**What to produce**
Wherever the string "Select" appears in the entries below, return the line that holds it.

··· Given data ···

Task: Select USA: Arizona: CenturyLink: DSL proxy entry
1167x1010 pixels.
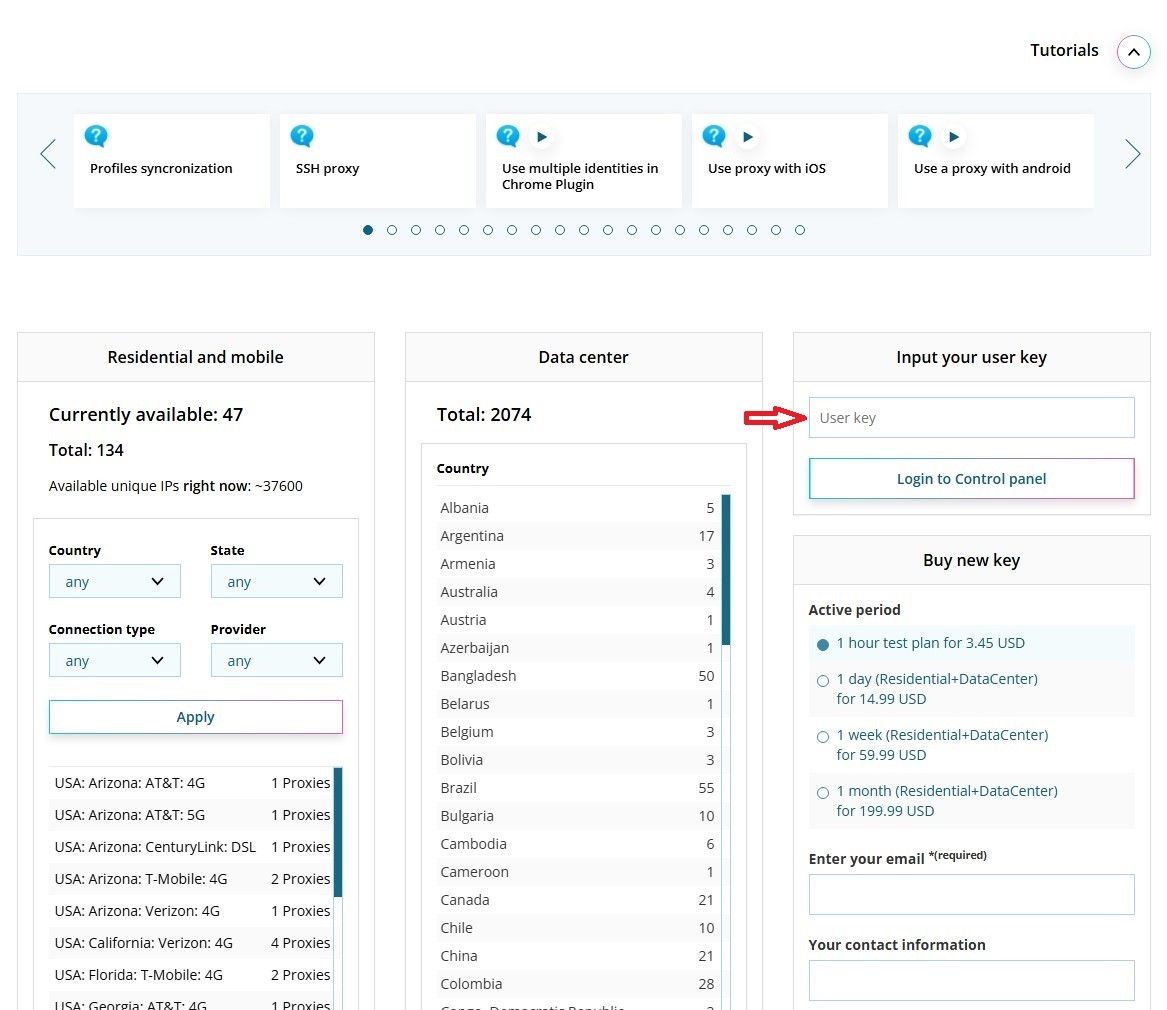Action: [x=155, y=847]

···
··· Given data ···

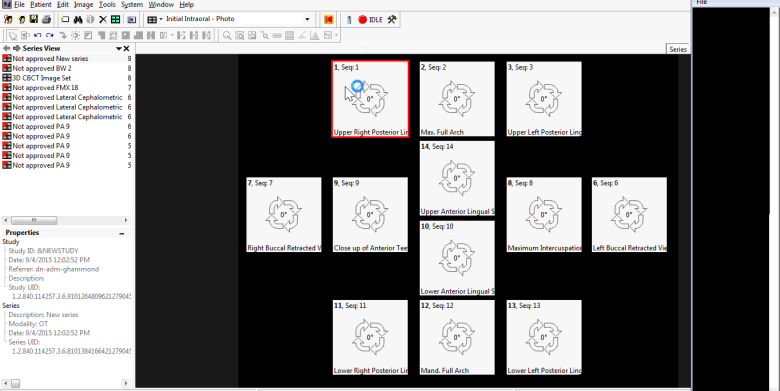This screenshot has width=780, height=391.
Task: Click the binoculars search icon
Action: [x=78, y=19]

···
··· Given data ···

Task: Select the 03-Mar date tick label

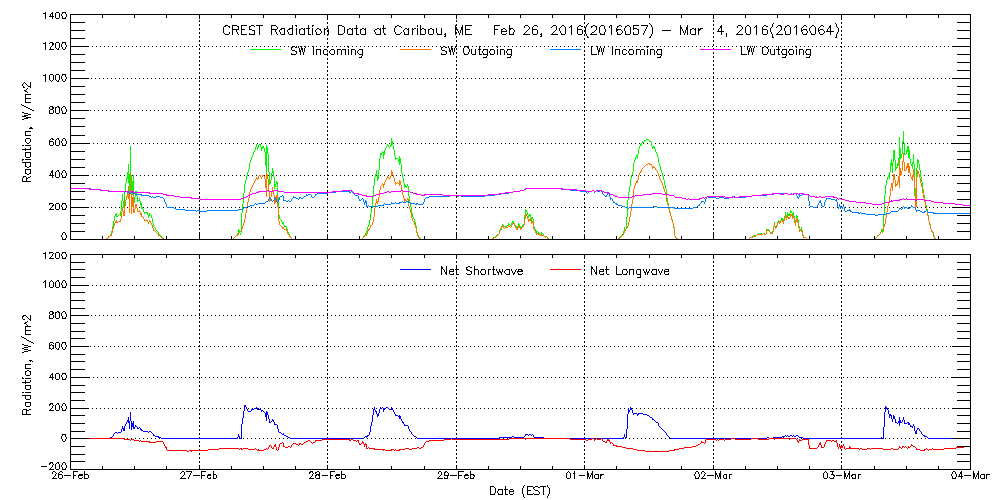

···

**Task response**
Task: Select USA: Arizona: CenturyLink: DSL proxy entry
Task: Select the 03-Mar date tick label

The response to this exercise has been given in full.